6. OFF PEAK MAINTENANCE UTILIZATION. Schedule B is hereby amended by adding a
new Section 1.3, OFF PEAK MAINTENANCE UTILIZATION, as follows:

     During the hours of 2:00am through 7:00am (according to the time zone of
     the relevant Subscriber), WNI shall be permitted to utilize the Dialup
     Network Service for maintenance purposes free of additional charge for a
     maximum amount per month of ** hours. Any additional hours per month
     shall be subject to the Per Hour Pricing Plan set forth above.

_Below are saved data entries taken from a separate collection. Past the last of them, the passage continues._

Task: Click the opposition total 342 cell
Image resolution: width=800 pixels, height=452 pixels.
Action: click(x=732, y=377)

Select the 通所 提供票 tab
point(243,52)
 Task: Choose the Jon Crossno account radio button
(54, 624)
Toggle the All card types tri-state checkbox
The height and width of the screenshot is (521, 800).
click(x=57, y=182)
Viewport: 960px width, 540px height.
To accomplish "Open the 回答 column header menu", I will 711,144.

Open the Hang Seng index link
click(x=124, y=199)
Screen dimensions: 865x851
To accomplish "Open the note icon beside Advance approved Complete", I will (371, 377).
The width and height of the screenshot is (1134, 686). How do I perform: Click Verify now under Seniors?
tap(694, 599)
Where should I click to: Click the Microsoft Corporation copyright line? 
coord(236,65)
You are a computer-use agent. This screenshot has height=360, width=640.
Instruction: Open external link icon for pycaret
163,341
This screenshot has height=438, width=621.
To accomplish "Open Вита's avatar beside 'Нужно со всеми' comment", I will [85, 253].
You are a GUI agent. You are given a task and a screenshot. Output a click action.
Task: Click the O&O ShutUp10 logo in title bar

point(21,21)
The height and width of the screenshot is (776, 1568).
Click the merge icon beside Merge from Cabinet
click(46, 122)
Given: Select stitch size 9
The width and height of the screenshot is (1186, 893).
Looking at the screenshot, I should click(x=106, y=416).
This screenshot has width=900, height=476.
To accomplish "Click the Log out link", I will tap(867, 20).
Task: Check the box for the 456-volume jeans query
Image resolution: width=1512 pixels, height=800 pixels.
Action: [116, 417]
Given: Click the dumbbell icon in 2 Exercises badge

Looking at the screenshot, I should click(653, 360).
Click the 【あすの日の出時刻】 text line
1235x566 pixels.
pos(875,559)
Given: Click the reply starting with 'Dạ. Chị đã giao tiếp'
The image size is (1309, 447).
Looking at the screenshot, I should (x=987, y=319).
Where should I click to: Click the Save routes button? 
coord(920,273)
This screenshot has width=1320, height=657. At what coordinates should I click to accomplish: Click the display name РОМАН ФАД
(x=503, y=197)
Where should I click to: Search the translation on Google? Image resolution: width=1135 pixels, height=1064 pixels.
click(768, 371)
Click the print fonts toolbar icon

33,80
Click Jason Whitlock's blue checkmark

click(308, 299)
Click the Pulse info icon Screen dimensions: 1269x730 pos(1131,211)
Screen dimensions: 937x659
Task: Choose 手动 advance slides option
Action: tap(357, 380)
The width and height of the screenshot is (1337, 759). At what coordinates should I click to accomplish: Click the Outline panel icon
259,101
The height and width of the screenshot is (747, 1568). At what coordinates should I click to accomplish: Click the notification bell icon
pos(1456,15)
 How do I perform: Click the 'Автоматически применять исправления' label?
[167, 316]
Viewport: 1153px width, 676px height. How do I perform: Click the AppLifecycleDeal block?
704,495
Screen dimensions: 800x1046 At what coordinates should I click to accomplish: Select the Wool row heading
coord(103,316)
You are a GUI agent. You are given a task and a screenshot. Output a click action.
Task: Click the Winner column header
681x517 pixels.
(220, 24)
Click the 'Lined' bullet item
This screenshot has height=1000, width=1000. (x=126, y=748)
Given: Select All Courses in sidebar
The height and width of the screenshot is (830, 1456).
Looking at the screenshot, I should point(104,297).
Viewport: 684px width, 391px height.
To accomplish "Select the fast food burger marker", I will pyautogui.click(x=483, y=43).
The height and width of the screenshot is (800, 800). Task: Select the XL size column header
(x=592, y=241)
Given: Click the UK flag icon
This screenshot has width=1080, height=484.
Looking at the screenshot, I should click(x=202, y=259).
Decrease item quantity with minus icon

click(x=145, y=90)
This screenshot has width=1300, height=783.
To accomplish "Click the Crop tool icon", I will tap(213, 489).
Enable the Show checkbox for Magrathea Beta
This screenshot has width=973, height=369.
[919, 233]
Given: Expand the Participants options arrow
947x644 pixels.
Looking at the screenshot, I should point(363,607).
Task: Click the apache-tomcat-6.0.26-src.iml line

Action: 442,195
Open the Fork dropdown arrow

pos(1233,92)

                                       4

<PAGE>

7. RATE REVIEW. Schedule B is hereby amended by adding a new Section 1.4, RATE
REVIEW, as follows:

     Every six months from the Effective Date at WNI's written request, the
     parties shall review the pricing offered under this Agreement. The review
     will be to determine whether the rates and rate-related terms and
     conditions herein, are commercially competitive with the rates offered by
     other service providers for similar socio-economic areas. The parties will
     negotiate in good faith to determine new pricing, taking into
     consideration such factors as stated service term, traffic volume, total
     revenue, traffic statistics, monitoring conditions, qualifying conditions,
     services purchased and any bona fide competitive offers for the same or
     similar areas offered to WNI by third parties. If the parties can not
     agree in good faith upon new pricing within thirty (30) days and execute
     a written amendment to this Agreement within a total of sixty (60) days
     of WNI's original request, WNI shall upon written notice to ZipLink,
     (1) elect to reduce its projected forecast for subsequent periods without
     change in pricing or (2) terminate the Agreement immediately and ramp-down
     usage at a rate per month of no more than thirty-three percent (33%) of
     the number of users at the start of the ramp-down period for the three (3)
     months following the notice.

8. BUSINESS DOWNTURN. Schedule B is hereby amended by adding a new Section 1.5,
BUSINESS DOWNTURN, as follows:

     In the event of a business downturn, corporate divestiture, merger or
     significant restructuring or reorganization of WNI which significantly
     reduces the volume of network services required by WNI, WNI shall notify
     ZipLink in writing of such event. WNI and ZipLink will use best efforts and
     negotiate in good faith to reduce the pricing of this Agreement. In the
     event that the parties are unable to reach mutual agreement within thirty
     (30) days of WNI's written notice and a written agreement within sixty (60)
     days of such notice, then WNI shall terminate the Agreement immediately
     upon written notice to ZipLink and ramp-down usage at a rate of no more
     than thirty-three percent (33%) per month for the three (3) months
     following the notice.

All of the other terms of the Agreement remain in full force and effect.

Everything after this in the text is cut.